Не сказать что я совсем уж пропащий. С детства, сколько себя помню, меня влекло к книгам. Читать я выучился в три года. И когда в школе мои одноклассники зубрили букварь, меня отсаживали отдельно и вываливали ворох детских книг. Сказки, потешки – всякую рухлядь, которую тащил в школу родительский комитет.

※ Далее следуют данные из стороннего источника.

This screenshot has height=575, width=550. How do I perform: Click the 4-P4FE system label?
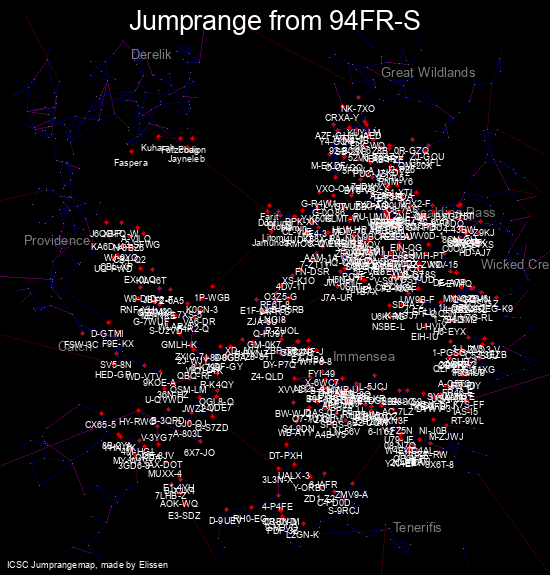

С тех пор так и повелось, что чтение мое было запойным и бессистемным и никаким краем не соприкасалось с программой предмета «литература». Из всего этого замечательного в кавычках предмета осилил я, да и то в старших классах, только стих Блока о некой прекрасной даме. И то из корыстных побуждений. Прогуляв весь год литературу, встал я однажды перед выбором - либо любым способом получать по ней годовую отметку, либо переходить в шестуху, как называли у нас, в городке по порядковому номеру шестую вечернюю школу. Прозвище шестуха прочно прикреплялось и ко всем её выпускникам и служило синонимом, с оттенком презрительности, к определению придурок. "Он же шестуха, что с него взять" - небрежно говорили горожане о любом пропащем. В общем, для меня это был не вариант.
Тогда-то у меня и созрел коварный план очаровать и обаять нашу учительницу по литературе, Владу Натановну, старую романтичную деву в толстых линзах и шерстяных, в любую погоду одетых чулках.